### PROBLEM STATEMENT
Quote the lines of the data below verbatim, beginning at the line that contains "Task: Open left" and ending at the last line, both included, and excluding pictures.

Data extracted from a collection
►
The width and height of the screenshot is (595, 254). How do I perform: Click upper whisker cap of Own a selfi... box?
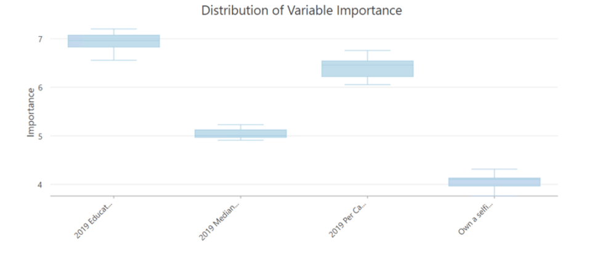(494, 169)
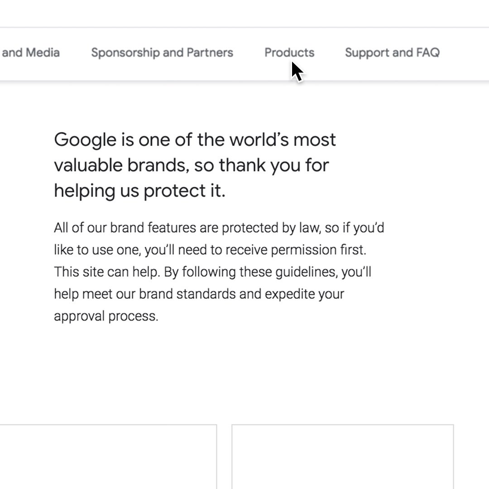Click 'like to use one' paragraph text
Viewport: 489px width, 489px height.
pyautogui.click(x=97, y=250)
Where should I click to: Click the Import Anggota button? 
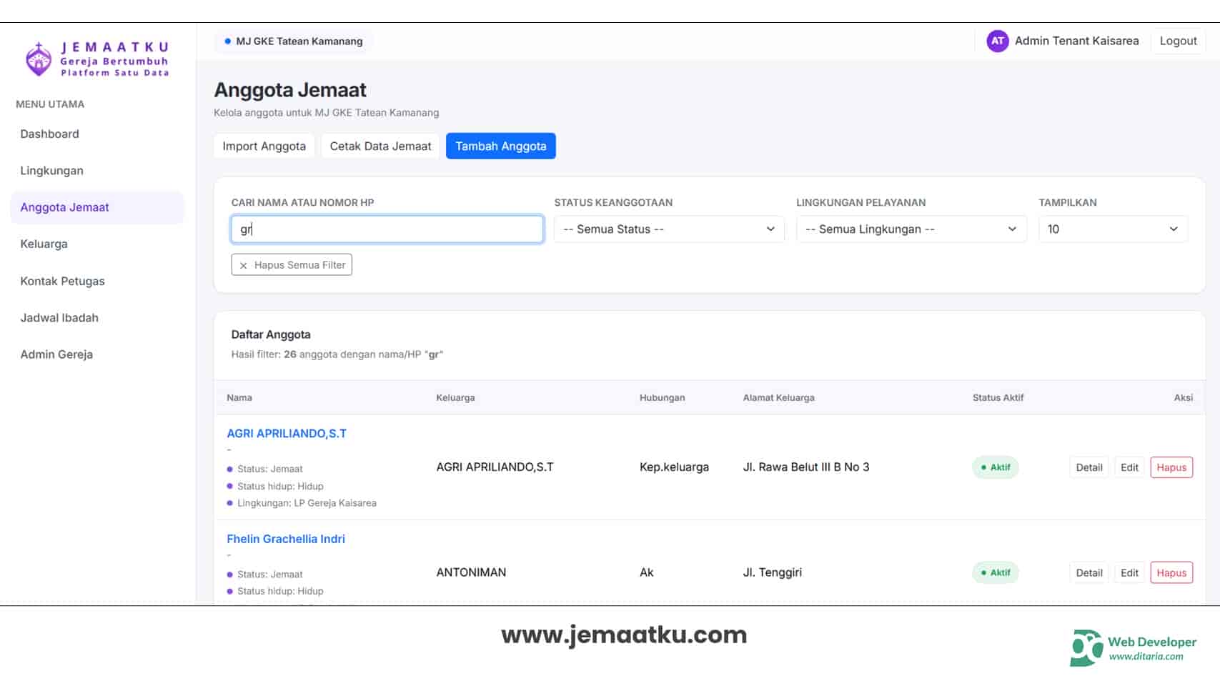[264, 146]
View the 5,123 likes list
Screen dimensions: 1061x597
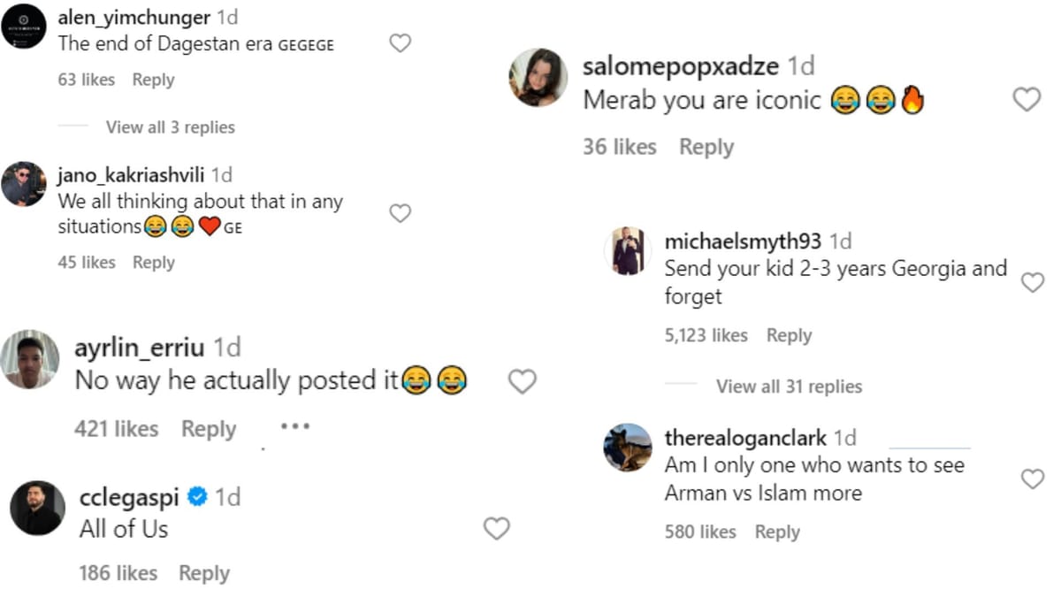(706, 335)
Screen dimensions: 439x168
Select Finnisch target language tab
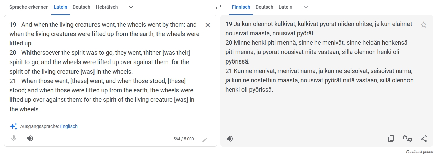[x=241, y=7]
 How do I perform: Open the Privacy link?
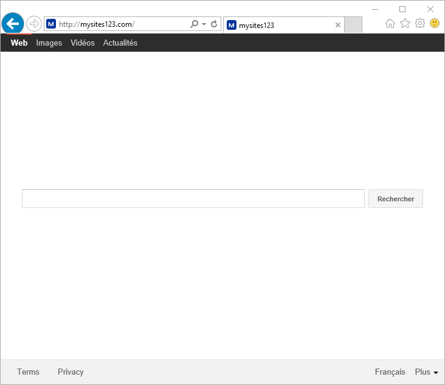click(71, 372)
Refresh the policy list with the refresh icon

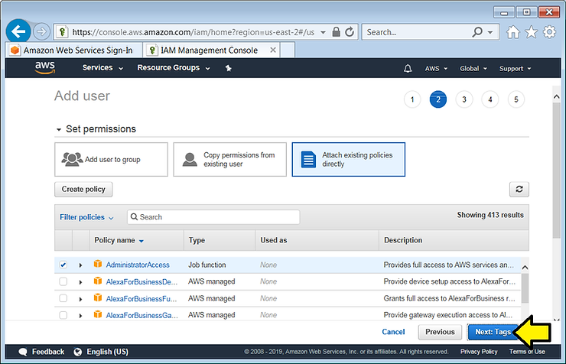point(519,190)
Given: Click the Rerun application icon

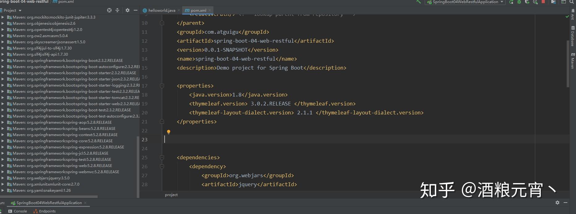Looking at the screenshot, I should [x=511, y=2].

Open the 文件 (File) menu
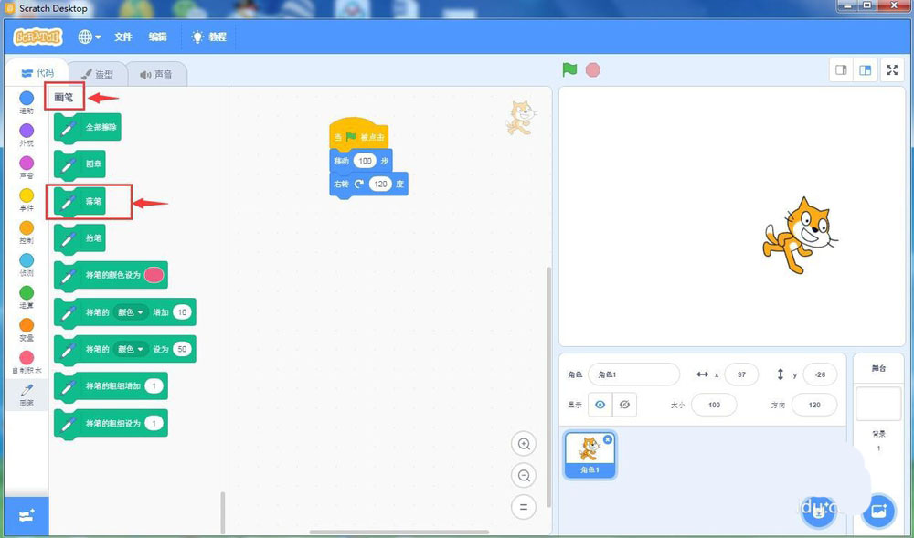click(x=123, y=37)
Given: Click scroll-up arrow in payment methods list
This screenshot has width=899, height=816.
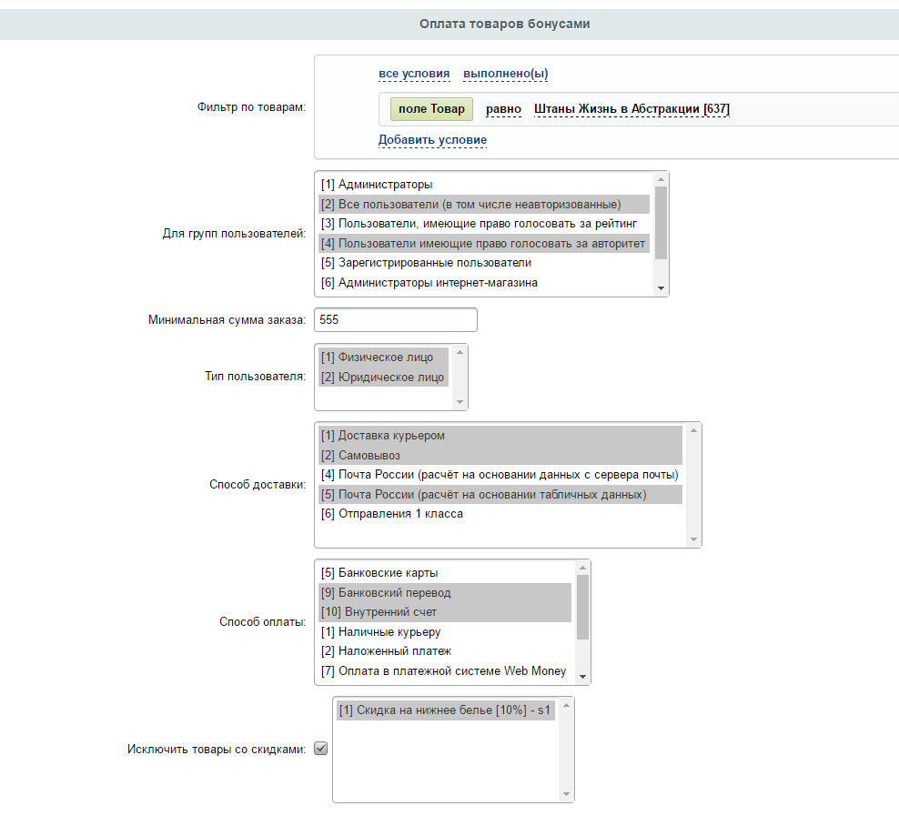Looking at the screenshot, I should 582,568.
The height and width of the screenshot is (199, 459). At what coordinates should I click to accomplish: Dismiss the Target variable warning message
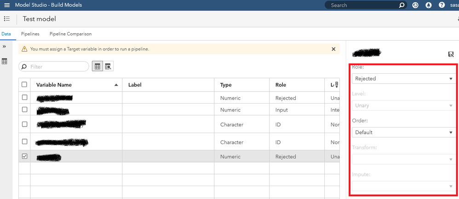click(x=333, y=49)

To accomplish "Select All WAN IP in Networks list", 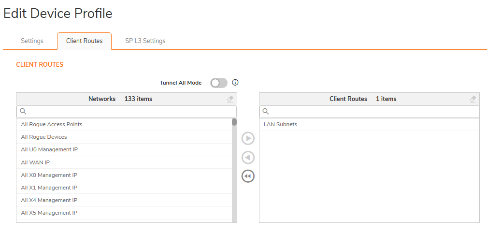I will point(35,162).
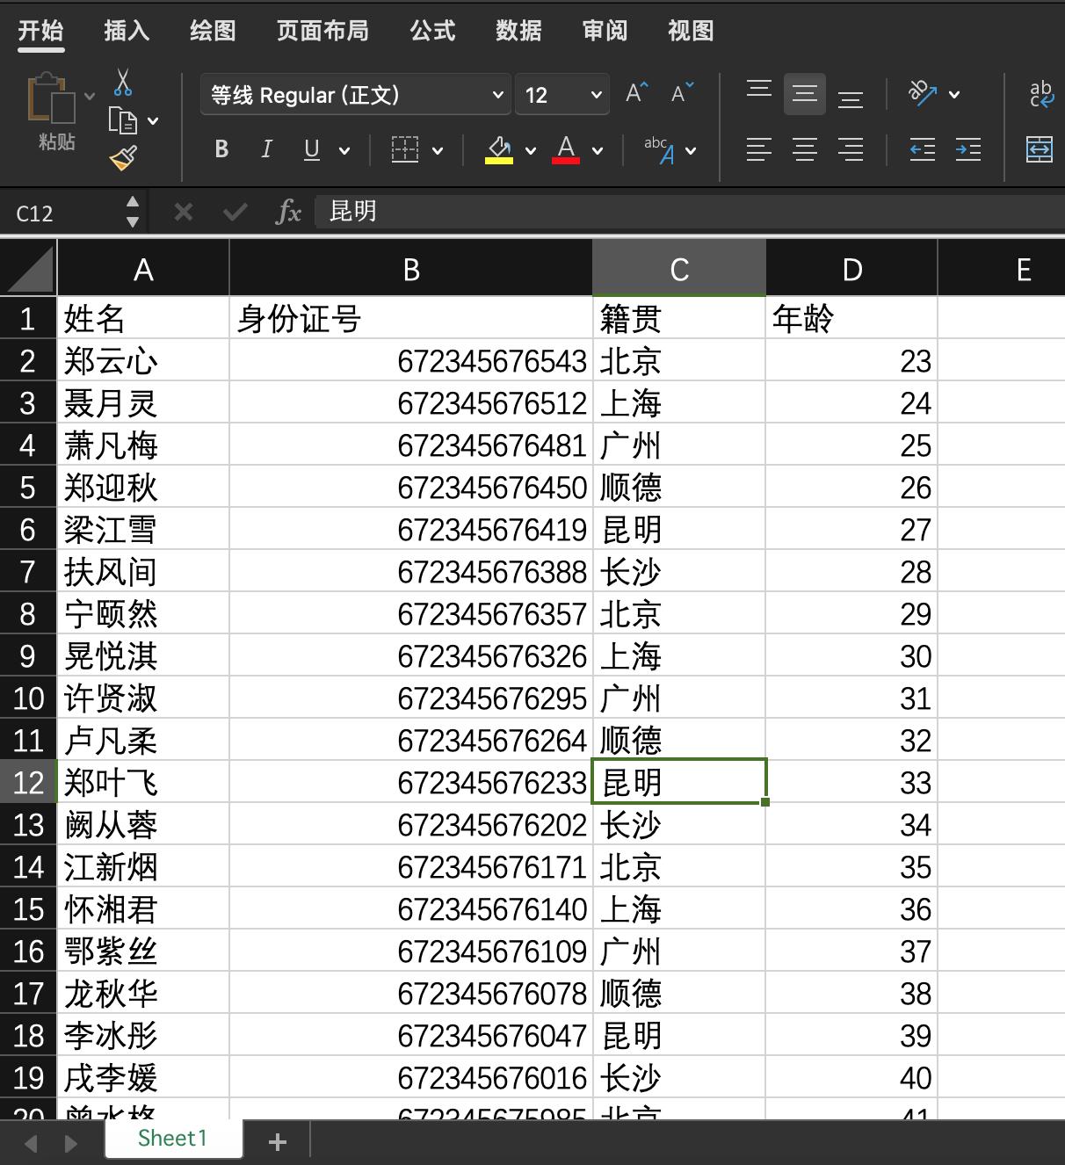The width and height of the screenshot is (1065, 1165).
Task: Click the Copy icon
Action: click(123, 121)
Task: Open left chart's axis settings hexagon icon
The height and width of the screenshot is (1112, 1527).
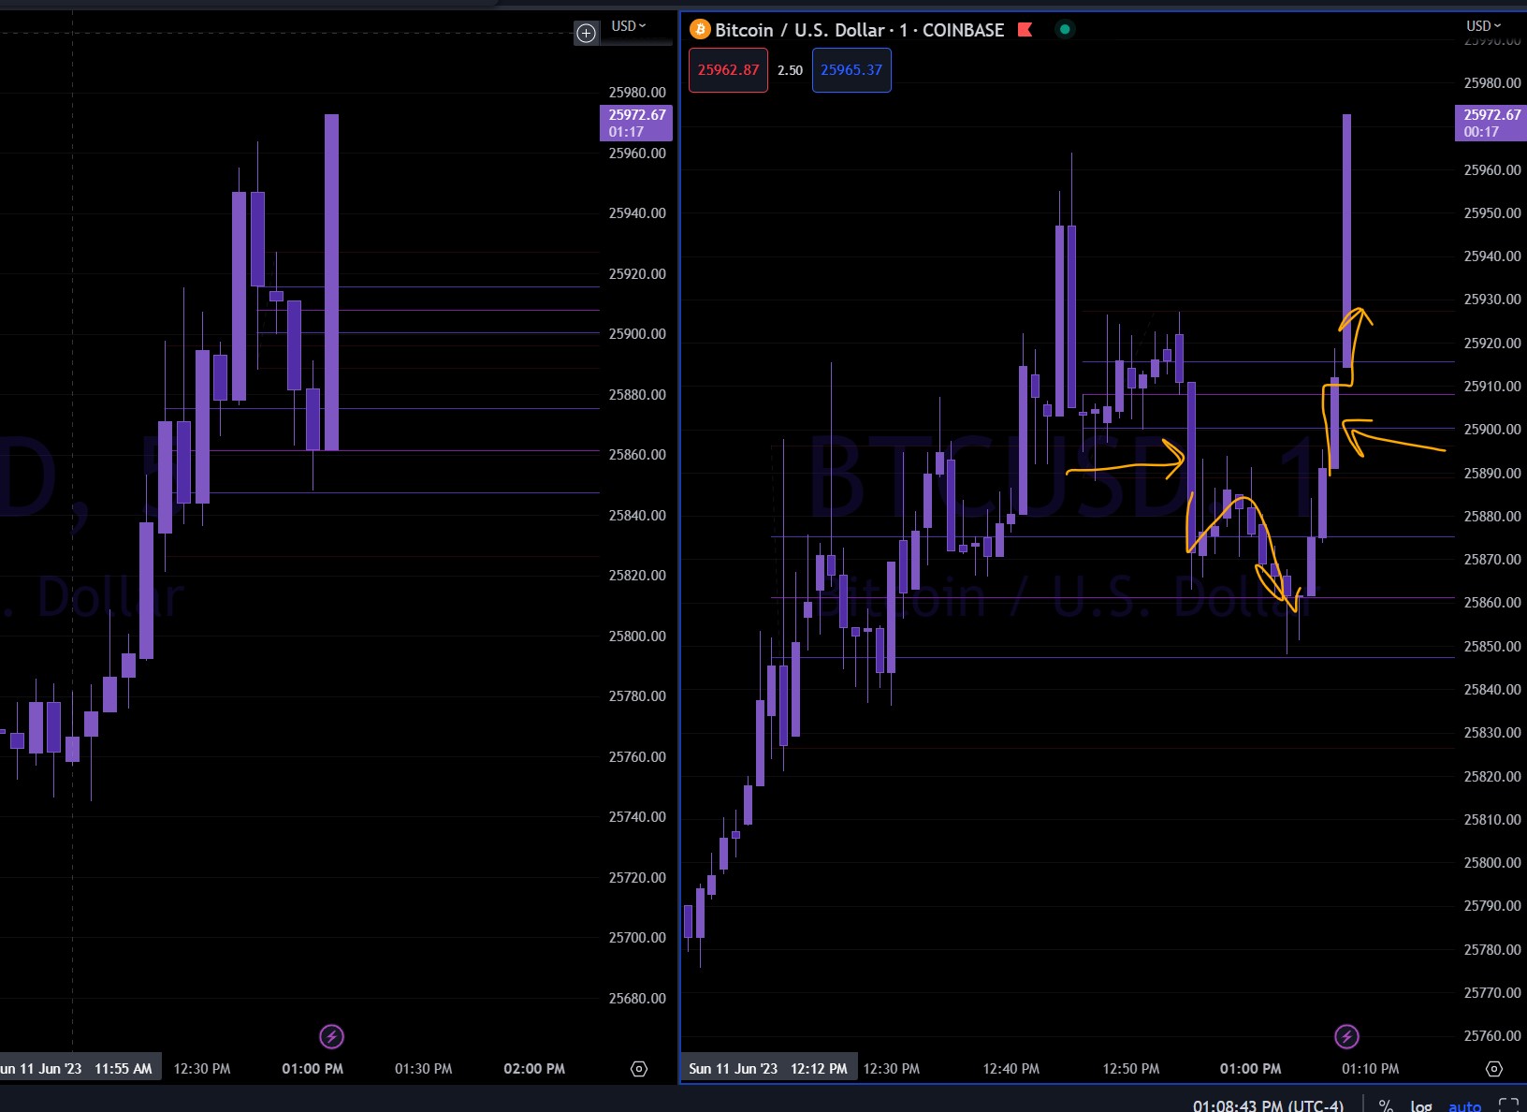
◄
### ANSWER SPACE
Task: Open left chart's axis settings hexagon icon
The height and width of the screenshot is (1112, 1527).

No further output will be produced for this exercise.